Este Rivas sin complejos

Después de lo visto en los primeros cuatro juegos, con la serie 2-2 sorprendentemente, los dos equipos se ven del mismo tamaño. Ni siquiera con Wilton López enfrente, los sureños estuvieron fuera de foco. Su capacidad de lucha, y esa fe en ellos mismos que puede mover montañas, están quebrando vaticinios adversos y burlándose de los análisis previos, como el expuesto por este prójimo al levantarse el telón de la final. Esa mística, les ha permitido ir más allá de las consideraciones y convertirse en rivales temibles. 

Entre tantos factores de crecimientos, el joven parador en corto Marbell Olivas, obtenido como refuerzo del equipo de Madriz, es el bateador más volátil del Rivas en esta final, disparando 9 imparables y ha sido incidente con su efectivo accionar defensivo. Se trata de un pequeño gigante de mayúscula utilidad funcionando en el segundo turno de la alineación. ¿Y qué decir de la presencia del pitcheo apropiado para mantener a los leones con sus pelos erizados? En ningún momento el mánager Eloy Morales se ha sentido desarmado o manos arriba.

Solís logra out clave

Sin producir, resulta imposible vencer, y el bateo felino se ha trabado en los momentos cumbres. Es como si sus bateadores se arrugaran frente a la presión. En tres entradas seguidas León colocó en circulación a su primer hombre, y nada; en el quinto, con dos a bordo después de dos outs, y un hit detrás, no consiguió nada; continuó llenando las bases en el sexto y nada. “Panal” seguramente se sintió en el fondo del pozo de las serpientes, atrapado y sin salida. Una jugada que cortó melenas, fue el tiro al plato del jardinero izquierdo Yeltsin Solís después de interceptar el cohete de Sandor, para sacar out a Sevilla en el quinto con la pizarra 0-0.
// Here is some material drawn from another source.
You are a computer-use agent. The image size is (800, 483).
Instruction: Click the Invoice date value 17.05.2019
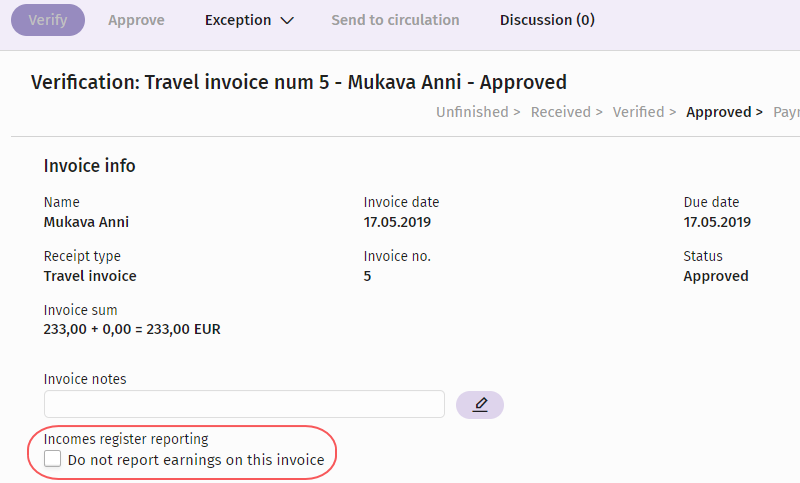397,222
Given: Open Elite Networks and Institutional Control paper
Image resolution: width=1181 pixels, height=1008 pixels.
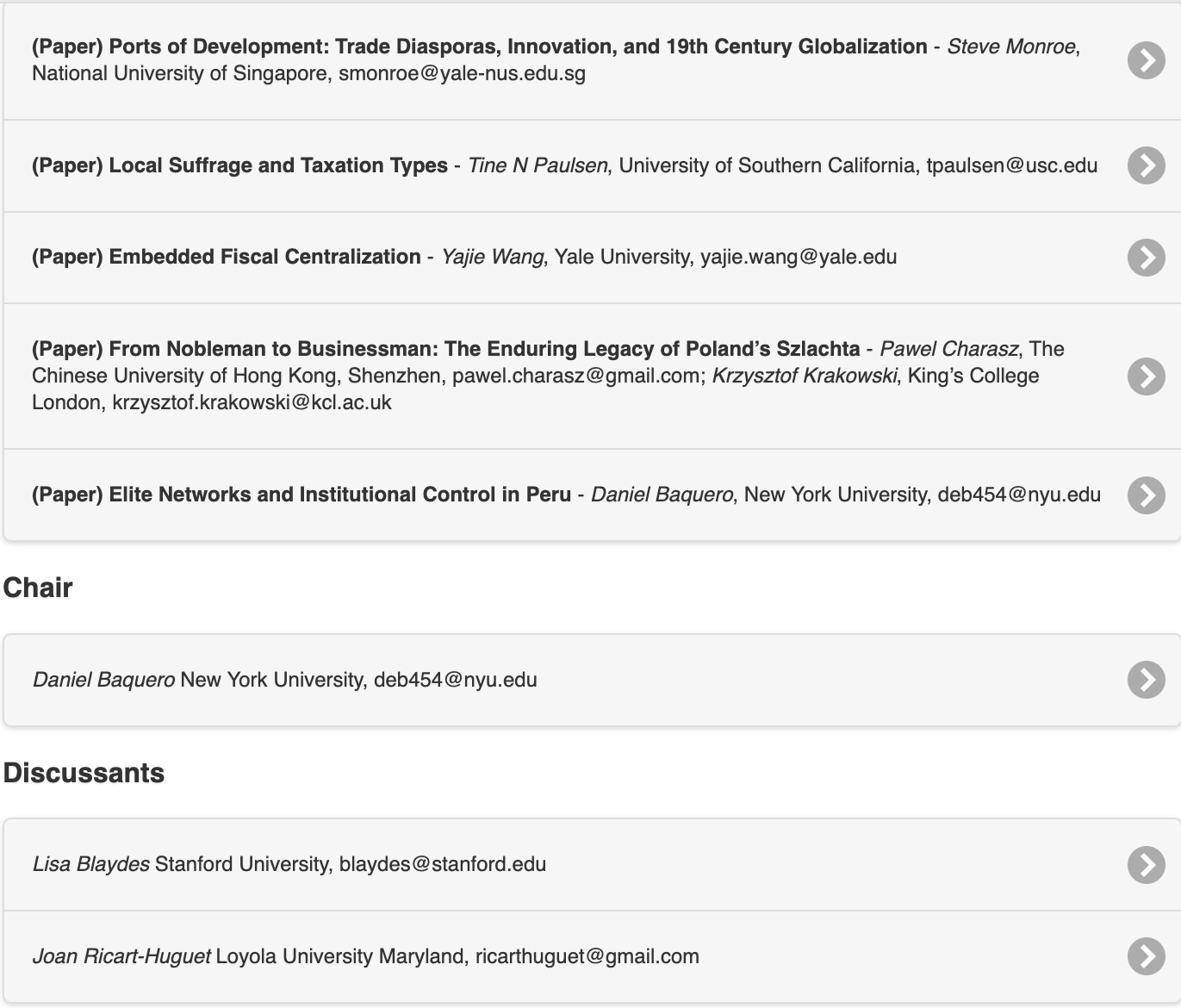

En el cierre de ese episodio, Rivas que andaba en busca de alguna puerta abierta, se encontró con una: Solís abrió con doble. Sobre el cojín de segunda, se jactaba de ser el primer sureño en avanzar tan largo frente al pitcheo sereno de Álvaro Membreño. Dávila tocó pelota y Solís fue a tercera, antes del golpe a Santiago Jiménez. Hombres en las esquinas y Bryant Ruiz en el plato. ¡Cómo creció súbitamente el muchacho! Su hit a la pradera izquierda empujó a Solís. En ese momento no parecía ser todo lo que necesitaba el Rivas, pero el relevo de Jensy García completó la blanqueada y el 1-0 quedó sellado.